Last month the U.S. Securities and Exchange Commission (SEC) sued cryptocurrency exchange Binance and its CEO Changpeng Zhao (CZ) for multiple securities law violations, including wash trading. In particular, the SEC alleged the artificial inflation of trading volumes of crypto asset securities on the Binance.US platform by Sigma Chain, a firm owned and controlled by CZ.

In a wash trading scheme, a trader buys and sells the same asset between or among his own or his affiliate’s accounts in transactions lacking economic purpose. This can artificially inflate prices, liquidity and trading volume, which are normally the result of real supply and demand. Since manipulating the numbers can mislead other players in the market, wash trading is illegal in most jurisdictions, including the U.S., which outlawed wash trading for stocks and bonds nearly a century ago.

Binance's representatives have denied the company or Zhao’s engagement in wash trading. However, the SEC’s investigation has shown that Binance.US officials were at least aware of the possibility of wash trading on the platform, and concerned at the seeming lack of tools in place to prevent it.

In 2019, the National Bureau of Economic Research conducted a study on crypto wash trading in which twenty-nine cryptocurrency exchanges, both centralized and decentralized, were examined. From this sample, over 77% of the trading volume on unregulated cryptocurrency exchanges was allegedly generated by wash trading. Using statistical methods, the researchers estimated that the average wash trading ratio is 53.4% on unregulated first-tier exchanges and 81.8% on smaller ones.
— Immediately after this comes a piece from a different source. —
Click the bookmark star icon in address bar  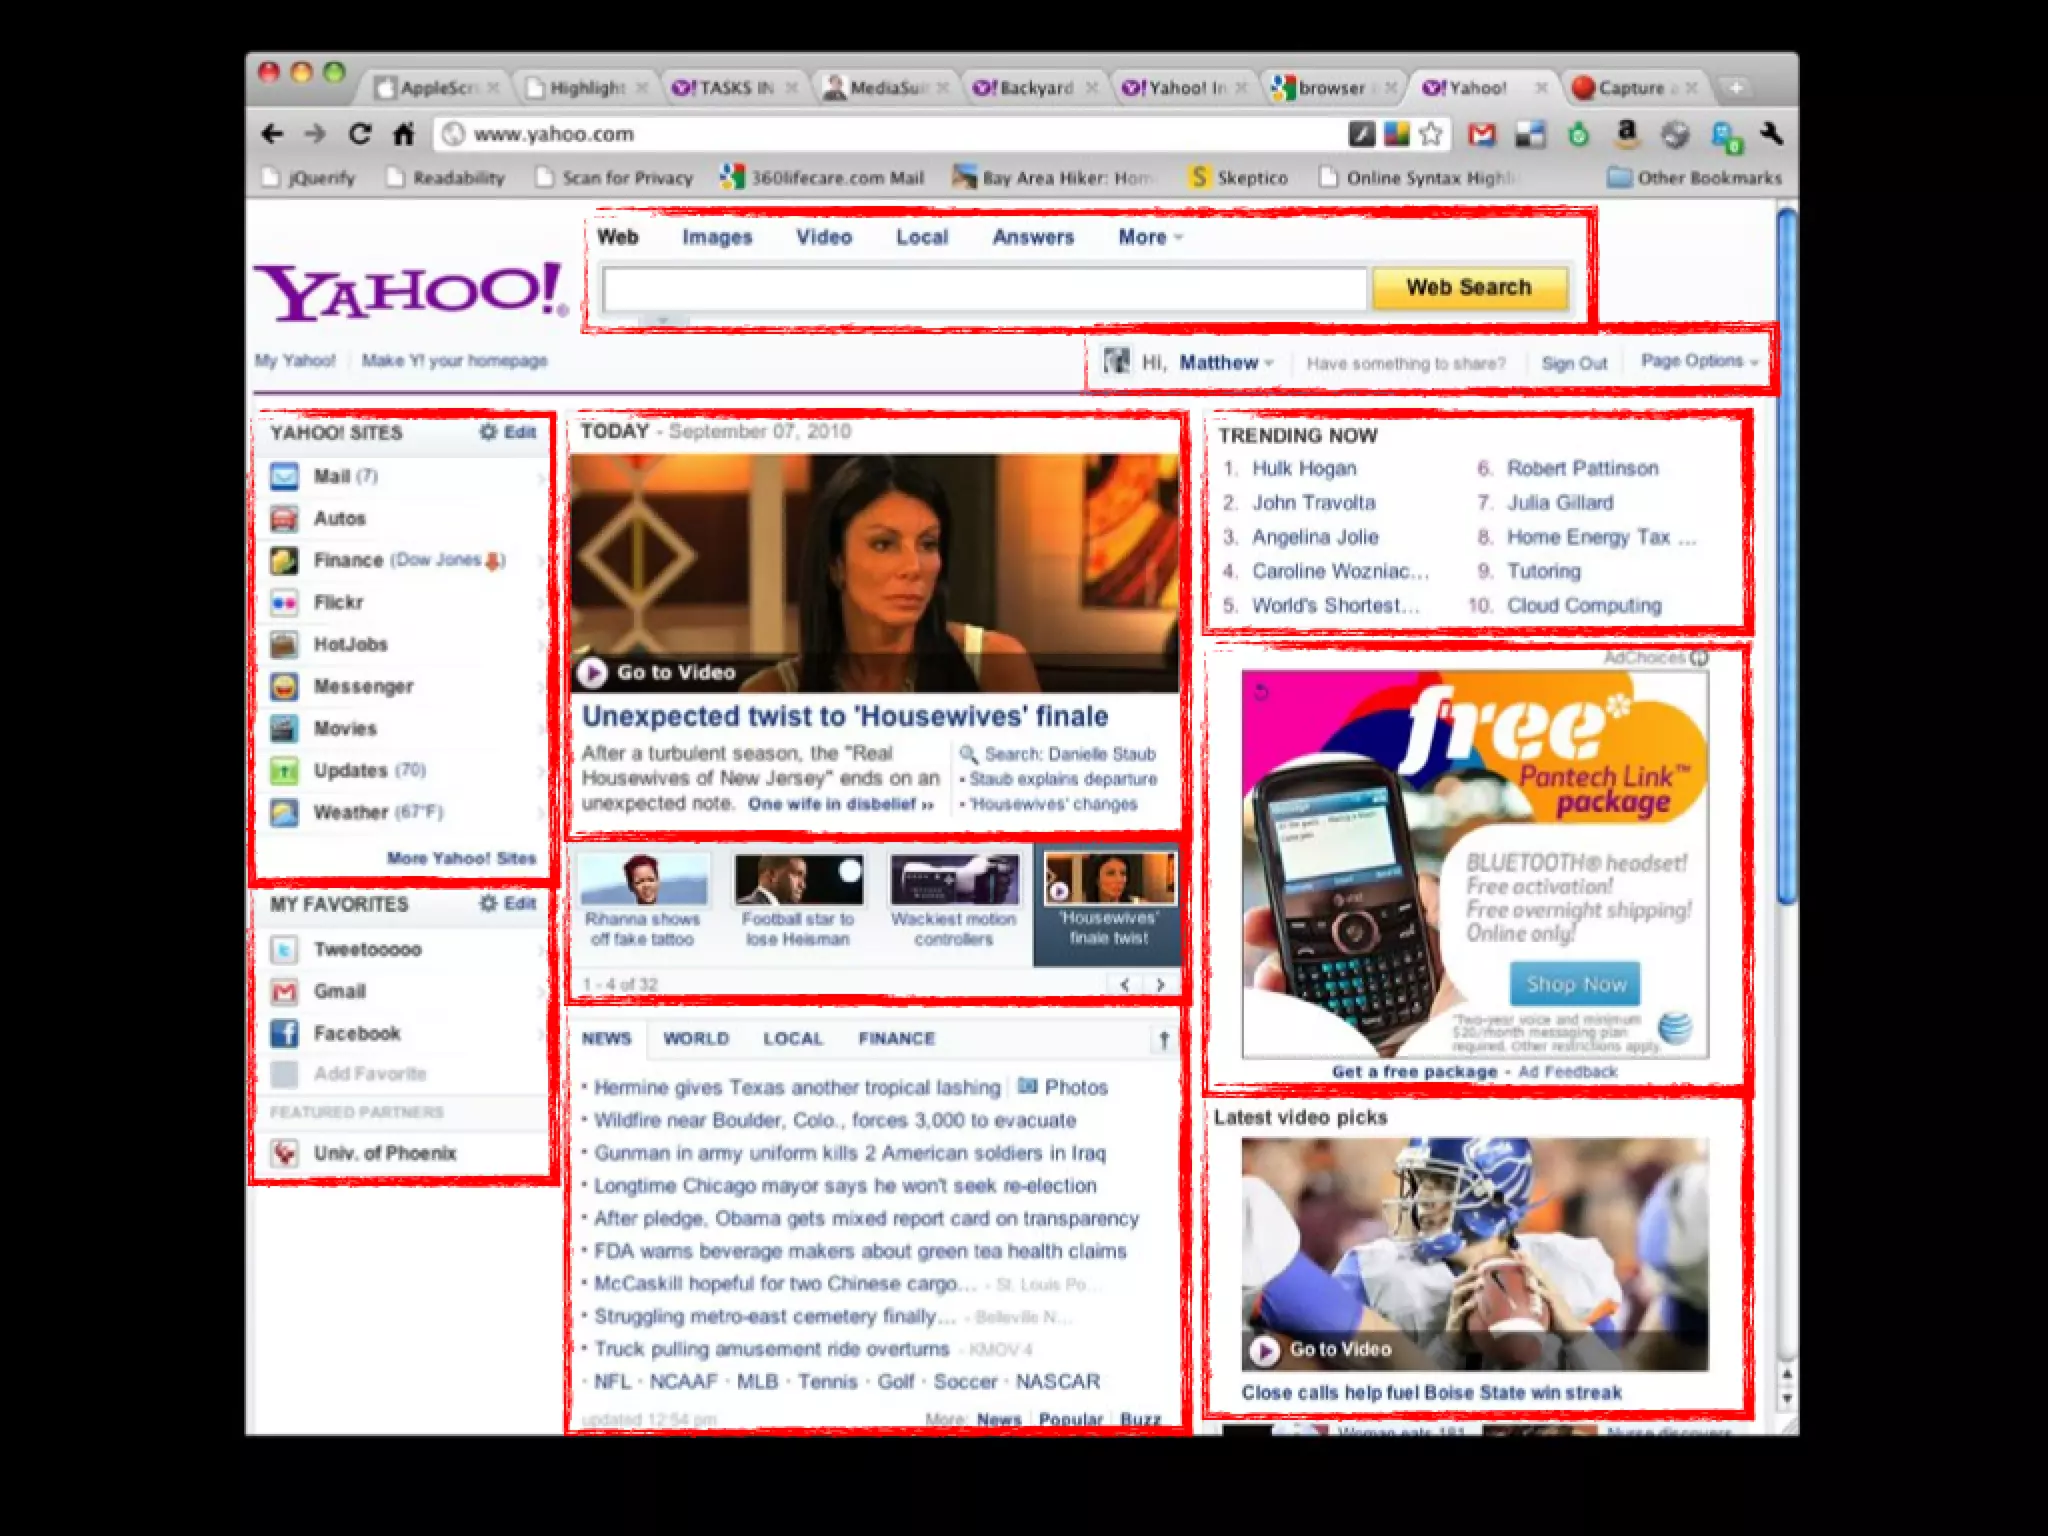(x=1431, y=134)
Interestingly, U.S.-listed Coinbase, one of the few exchanges the study authors deem as regulated, didn’t show any signs of wash trading during the review period. However, Coinbase had earlier been accused of such practices by another U.S. regulator, The Commodity Futures Trading Commission (CFTC), and eventually settled the case by paying $6.5 million in 2021.

The study did not specifically address Binance.US, but it said that Binance, the larger entity, wash-traded about 46.5% of its total trading volume.

'Normalized' trading volumes on Binance and Binance.US. Source: Coingecko

Since the lawsuit, trading volumes on Binance.US haved dropped significantly, while those on the main Binance exchange have remained at their usual levels. Whether this is due to U.S. market participants fleeing the troubled exchange or a halt to the alleged washed trading activities is unclear.

Crypto market participants have long been aware of wash trading practices, although possibly not that they are still happening at such an alleged scale. In 2019 Coingecko, a major crypto token and exchange data aggregator, introduced the 'normalized' trading volume metric, which adjusted the volume of trading reported by exchanges by relating it to other metrics such as visits to the platform and the volume of user funds on its chain addresses. Coinmarketcap, a similar resource that has been under Binance's control since 2020, has no such feature.

Standardized statistics, consistent reporting and protection of investors from manipulation are important for any mature industry. If regulators enforce wash trading controls in the crypto industry, it will be easier to Observe and report on the actual market trends.